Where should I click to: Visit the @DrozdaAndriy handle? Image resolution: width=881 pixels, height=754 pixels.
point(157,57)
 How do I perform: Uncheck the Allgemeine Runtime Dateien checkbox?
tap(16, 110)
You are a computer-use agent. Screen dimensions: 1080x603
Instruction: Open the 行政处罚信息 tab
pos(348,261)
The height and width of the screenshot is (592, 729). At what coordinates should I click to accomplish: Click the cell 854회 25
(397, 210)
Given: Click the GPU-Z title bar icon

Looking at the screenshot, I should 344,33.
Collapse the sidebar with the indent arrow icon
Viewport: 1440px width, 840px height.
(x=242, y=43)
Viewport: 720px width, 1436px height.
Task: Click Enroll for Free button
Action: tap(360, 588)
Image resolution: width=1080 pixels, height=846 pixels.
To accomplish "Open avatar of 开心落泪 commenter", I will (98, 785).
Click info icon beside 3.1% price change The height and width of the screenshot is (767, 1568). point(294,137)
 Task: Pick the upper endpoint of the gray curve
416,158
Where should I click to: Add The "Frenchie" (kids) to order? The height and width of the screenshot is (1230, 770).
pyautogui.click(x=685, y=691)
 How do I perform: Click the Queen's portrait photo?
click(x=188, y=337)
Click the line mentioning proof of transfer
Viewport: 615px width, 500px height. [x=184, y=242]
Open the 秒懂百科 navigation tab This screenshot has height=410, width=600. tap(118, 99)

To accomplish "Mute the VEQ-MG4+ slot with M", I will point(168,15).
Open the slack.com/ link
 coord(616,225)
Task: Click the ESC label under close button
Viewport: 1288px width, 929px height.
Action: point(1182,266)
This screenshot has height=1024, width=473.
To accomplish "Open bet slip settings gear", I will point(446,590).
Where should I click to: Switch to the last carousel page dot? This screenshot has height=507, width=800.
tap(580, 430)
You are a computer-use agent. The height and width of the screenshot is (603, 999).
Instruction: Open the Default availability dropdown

....................

Directions for this task -> Please write out all of the records above, character for character.

Task answer ->
Where should I click to: Visit the @DrozdaAndriy handle? Image resolution: width=881 pixels, height=754 pixels.
point(157,57)
 How do I perform: Uncheck the Allgemeine Runtime Dateien checkbox?
tap(16, 110)
You are a computer-use agent. Screen dimensions: 1080x603
Instruction: Open the 行政处罚信息 tab
pos(348,261)
The height and width of the screenshot is (592, 729). At what coordinates should I click to accomplish: Click the cell 854회 25
(397, 210)
Given: Click the GPU-Z title bar icon

Looking at the screenshot, I should 344,33.
Collapse the sidebar with the indent arrow icon
Viewport: 1440px width, 840px height.
(x=242, y=43)
Viewport: 720px width, 1436px height.
Task: Click Enroll for Free button
Action: tap(360, 588)
Image resolution: width=1080 pixels, height=846 pixels.
To accomplish "Open avatar of 开心落泪 commenter", I will (98, 785).
Click info icon beside 3.1% price change The height and width of the screenshot is (767, 1568). point(294,137)
 Task: Pick the upper endpoint of the gray curve
416,158
Where should I click to: Add The "Frenchie" (kids) to order? The height and width of the screenshot is (1230, 770).
pyautogui.click(x=685, y=691)
 How do I perform: Click the Queen's portrait photo?
click(x=188, y=337)
Click the line mentioning proof of transfer
Viewport: 615px width, 500px height. [x=184, y=242]
Open the 秒懂百科 navigation tab This screenshot has height=410, width=600. tap(118, 99)

To accomplish "Mute the VEQ-MG4+ slot with M", I will point(168,15).
Open the slack.com/ link
 coord(616,225)
Task: Click the ESC label under close button
Viewport: 1288px width, 929px height.
Action: point(1182,266)
This screenshot has height=1024, width=473.
To accomplish "Open bet slip settings gear", I will point(446,590).
Where should I click to: Switch to the last carousel page dot? This screenshot has height=507, width=800.
tap(580, 430)
You are a computer-use agent. The height and width of the screenshot is (603, 999).
Instruction: Open the Default availability dropdown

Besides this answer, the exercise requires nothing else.